## Required work
Transcribe each line below without altering anything.

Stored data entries
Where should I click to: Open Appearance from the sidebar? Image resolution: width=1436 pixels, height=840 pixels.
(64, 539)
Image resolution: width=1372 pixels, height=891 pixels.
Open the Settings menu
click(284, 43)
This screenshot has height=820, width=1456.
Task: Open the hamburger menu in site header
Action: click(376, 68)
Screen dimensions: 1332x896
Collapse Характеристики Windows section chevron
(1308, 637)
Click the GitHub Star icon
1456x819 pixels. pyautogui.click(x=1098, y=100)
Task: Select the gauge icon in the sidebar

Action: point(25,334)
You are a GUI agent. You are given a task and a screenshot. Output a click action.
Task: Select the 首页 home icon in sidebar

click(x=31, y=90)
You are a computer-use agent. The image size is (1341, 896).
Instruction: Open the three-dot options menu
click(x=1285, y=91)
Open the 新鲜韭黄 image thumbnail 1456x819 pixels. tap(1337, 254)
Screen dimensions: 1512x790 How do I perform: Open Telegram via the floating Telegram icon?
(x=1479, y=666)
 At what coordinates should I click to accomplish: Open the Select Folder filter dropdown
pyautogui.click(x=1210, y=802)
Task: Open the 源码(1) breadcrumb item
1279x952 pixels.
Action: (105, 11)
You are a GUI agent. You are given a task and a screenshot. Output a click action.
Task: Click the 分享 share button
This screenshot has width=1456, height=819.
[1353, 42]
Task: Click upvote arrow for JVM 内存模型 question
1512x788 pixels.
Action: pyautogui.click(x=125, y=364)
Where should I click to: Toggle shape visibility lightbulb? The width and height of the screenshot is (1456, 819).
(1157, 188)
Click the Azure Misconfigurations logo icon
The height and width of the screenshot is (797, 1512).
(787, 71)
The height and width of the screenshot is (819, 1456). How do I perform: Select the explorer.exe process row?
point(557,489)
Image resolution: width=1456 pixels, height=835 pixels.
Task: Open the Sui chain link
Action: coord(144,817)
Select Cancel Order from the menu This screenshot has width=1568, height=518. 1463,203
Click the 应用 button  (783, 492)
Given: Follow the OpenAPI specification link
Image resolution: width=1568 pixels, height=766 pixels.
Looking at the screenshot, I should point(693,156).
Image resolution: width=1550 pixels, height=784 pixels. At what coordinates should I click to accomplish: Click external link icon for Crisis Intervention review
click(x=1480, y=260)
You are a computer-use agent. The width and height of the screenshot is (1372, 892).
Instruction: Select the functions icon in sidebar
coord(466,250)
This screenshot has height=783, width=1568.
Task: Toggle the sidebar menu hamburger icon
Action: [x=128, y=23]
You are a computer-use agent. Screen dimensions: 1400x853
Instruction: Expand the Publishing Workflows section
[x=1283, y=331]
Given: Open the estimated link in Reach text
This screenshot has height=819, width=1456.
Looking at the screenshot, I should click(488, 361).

## Response area
Where should I click to: Open Appearance from the sidebar? Image resolution: width=1436 pixels, height=840 pixels.
(64, 539)
Image resolution: width=1372 pixels, height=891 pixels.
Open the Settings menu
click(284, 43)
This screenshot has height=820, width=1456.
Task: Open the hamburger menu in site header
Action: click(376, 68)
Screen dimensions: 1332x896
Collapse Характеристики Windows section chevron
(1308, 637)
Click the GitHub Star icon
1456x819 pixels. pyautogui.click(x=1098, y=100)
Task: Select the gauge icon in the sidebar

Action: point(25,334)
You are a GUI agent. You are given a task and a screenshot. Output a click action.
Task: Select the 首页 home icon in sidebar

click(x=31, y=90)
You are a computer-use agent. The image size is (1341, 896).
Instruction: Open the three-dot options menu
click(x=1285, y=91)
Open the 新鲜韭黄 image thumbnail 1456x819 pixels. tap(1337, 254)
Screen dimensions: 1512x790 How do I perform: Open Telegram via the floating Telegram icon?
(x=1479, y=666)
 At what coordinates should I click to accomplish: Open the Select Folder filter dropdown
pyautogui.click(x=1210, y=802)
Task: Open the 源码(1) breadcrumb item
1279x952 pixels.
Action: (105, 11)
You are a GUI agent. You are given a task and a screenshot. Output a click action.
Task: Click the 分享 share button
This screenshot has width=1456, height=819.
[1353, 42]
Task: Click upvote arrow for JVM 内存模型 question
1512x788 pixels.
Action: pyautogui.click(x=125, y=364)
Where should I click to: Toggle shape visibility lightbulb? The width and height of the screenshot is (1456, 819).
(1157, 188)
Click the Azure Misconfigurations logo icon
The height and width of the screenshot is (797, 1512).
(787, 71)
The height and width of the screenshot is (819, 1456). How do I perform: Select the explorer.exe process row?
point(557,489)
Image resolution: width=1456 pixels, height=835 pixels.
Task: Open the Sui chain link
Action: coord(144,817)
Select Cancel Order from the menu This screenshot has width=1568, height=518. 1463,203
Click the 应用 button  (783, 492)
Given: Follow the OpenAPI specification link
Image resolution: width=1568 pixels, height=766 pixels.
Looking at the screenshot, I should point(693,156).
Image resolution: width=1550 pixels, height=784 pixels. At what coordinates should I click to accomplish: Click external link icon for Crisis Intervention review
click(x=1480, y=260)
You are a computer-use agent. The width and height of the screenshot is (1372, 892).
Instruction: Select the functions icon in sidebar
coord(466,250)
This screenshot has height=783, width=1568.
Task: Toggle the sidebar menu hamburger icon
Action: [x=128, y=23]
You are a computer-use agent. Screen dimensions: 1400x853
Instruction: Expand the Publishing Workflows section
[x=1283, y=331]
Given: Open the estimated link in Reach text
This screenshot has height=819, width=1456.
Looking at the screenshot, I should click(488, 361).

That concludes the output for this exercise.